What to do: Every entry should be transcribed word for word, so that nothing is missing.

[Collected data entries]
-- Opening Marker --

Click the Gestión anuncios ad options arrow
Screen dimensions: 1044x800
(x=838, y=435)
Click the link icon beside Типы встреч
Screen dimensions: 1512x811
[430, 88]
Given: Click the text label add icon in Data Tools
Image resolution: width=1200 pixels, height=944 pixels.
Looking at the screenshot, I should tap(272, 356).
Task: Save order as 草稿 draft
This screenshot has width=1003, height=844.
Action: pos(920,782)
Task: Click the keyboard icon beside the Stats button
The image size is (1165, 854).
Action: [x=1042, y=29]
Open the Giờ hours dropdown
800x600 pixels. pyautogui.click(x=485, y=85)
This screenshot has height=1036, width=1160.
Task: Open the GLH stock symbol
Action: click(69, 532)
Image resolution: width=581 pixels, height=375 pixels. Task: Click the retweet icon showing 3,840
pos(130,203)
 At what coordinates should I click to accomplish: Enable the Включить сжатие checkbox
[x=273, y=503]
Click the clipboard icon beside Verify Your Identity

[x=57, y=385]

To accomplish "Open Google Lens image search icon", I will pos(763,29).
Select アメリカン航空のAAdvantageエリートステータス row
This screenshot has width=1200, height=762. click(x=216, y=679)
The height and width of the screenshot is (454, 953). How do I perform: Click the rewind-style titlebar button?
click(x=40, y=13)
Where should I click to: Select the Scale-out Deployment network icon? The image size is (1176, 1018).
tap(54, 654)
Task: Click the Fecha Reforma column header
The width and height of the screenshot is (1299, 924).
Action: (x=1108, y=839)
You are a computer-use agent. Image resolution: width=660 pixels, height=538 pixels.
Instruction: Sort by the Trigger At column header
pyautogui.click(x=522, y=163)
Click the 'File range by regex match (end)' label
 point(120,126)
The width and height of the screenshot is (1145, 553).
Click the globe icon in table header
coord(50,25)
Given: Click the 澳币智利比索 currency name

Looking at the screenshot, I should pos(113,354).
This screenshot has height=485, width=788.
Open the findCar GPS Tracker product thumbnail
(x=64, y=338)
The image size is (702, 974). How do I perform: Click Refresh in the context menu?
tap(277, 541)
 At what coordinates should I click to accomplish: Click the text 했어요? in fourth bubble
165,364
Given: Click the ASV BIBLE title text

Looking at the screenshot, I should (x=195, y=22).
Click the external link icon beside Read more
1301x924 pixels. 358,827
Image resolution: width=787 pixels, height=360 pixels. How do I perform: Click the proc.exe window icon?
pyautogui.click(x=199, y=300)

-- Closing Marker --

Response to this exercise:
Click the Gestión anuncios ad options arrow
Screen dimensions: 1044x800
(x=838, y=435)
Click the link icon beside Типы встреч
Screen dimensions: 1512x811
[430, 88]
Given: Click the text label add icon in Data Tools
Image resolution: width=1200 pixels, height=944 pixels.
Looking at the screenshot, I should tap(272, 356).
Task: Save order as 草稿 draft
This screenshot has width=1003, height=844.
Action: pos(920,782)
Task: Click the keyboard icon beside the Stats button
The image size is (1165, 854).
Action: [x=1042, y=29]
Open the Giờ hours dropdown
800x600 pixels. pyautogui.click(x=485, y=85)
This screenshot has height=1036, width=1160.
Task: Open the GLH stock symbol
Action: click(69, 532)
Image resolution: width=581 pixels, height=375 pixels. Task: Click the retweet icon showing 3,840
pos(130,203)
 At what coordinates should I click to accomplish: Enable the Включить сжатие checkbox
[x=273, y=503]
Click the clipboard icon beside Verify Your Identity

[x=57, y=385]

To accomplish "Open Google Lens image search icon", I will pos(763,29).
Select アメリカン航空のAAdvantageエリートステータス row
This screenshot has width=1200, height=762. click(x=216, y=679)
The height and width of the screenshot is (454, 953). How do I perform: Click the rewind-style titlebar button?
click(x=40, y=13)
Where should I click to: Select the Scale-out Deployment network icon? The image size is (1176, 1018).
tap(54, 654)
Task: Click the Fecha Reforma column header
The width and height of the screenshot is (1299, 924).
Action: (x=1108, y=839)
You are a computer-use agent. Image resolution: width=660 pixels, height=538 pixels.
Instruction: Sort by the Trigger At column header
pyautogui.click(x=522, y=163)
Click the 'File range by regex match (end)' label
 point(120,126)
The width and height of the screenshot is (1145, 553).
Click the globe icon in table header
coord(50,25)
Given: Click the 澳币智利比索 currency name

Looking at the screenshot, I should pos(113,354).
This screenshot has height=485, width=788.
Open the findCar GPS Tracker product thumbnail
(x=64, y=338)
The image size is (702, 974). How do I perform: Click Refresh in the context menu?
tap(277, 541)
 At what coordinates should I click to accomplish: Click the text 했어요? in fourth bubble
165,364
Given: Click the ASV BIBLE title text

Looking at the screenshot, I should (x=195, y=22).
Click the external link icon beside Read more
1301x924 pixels. 358,827
Image resolution: width=787 pixels, height=360 pixels. How do I perform: Click the proc.exe window icon?
pyautogui.click(x=199, y=300)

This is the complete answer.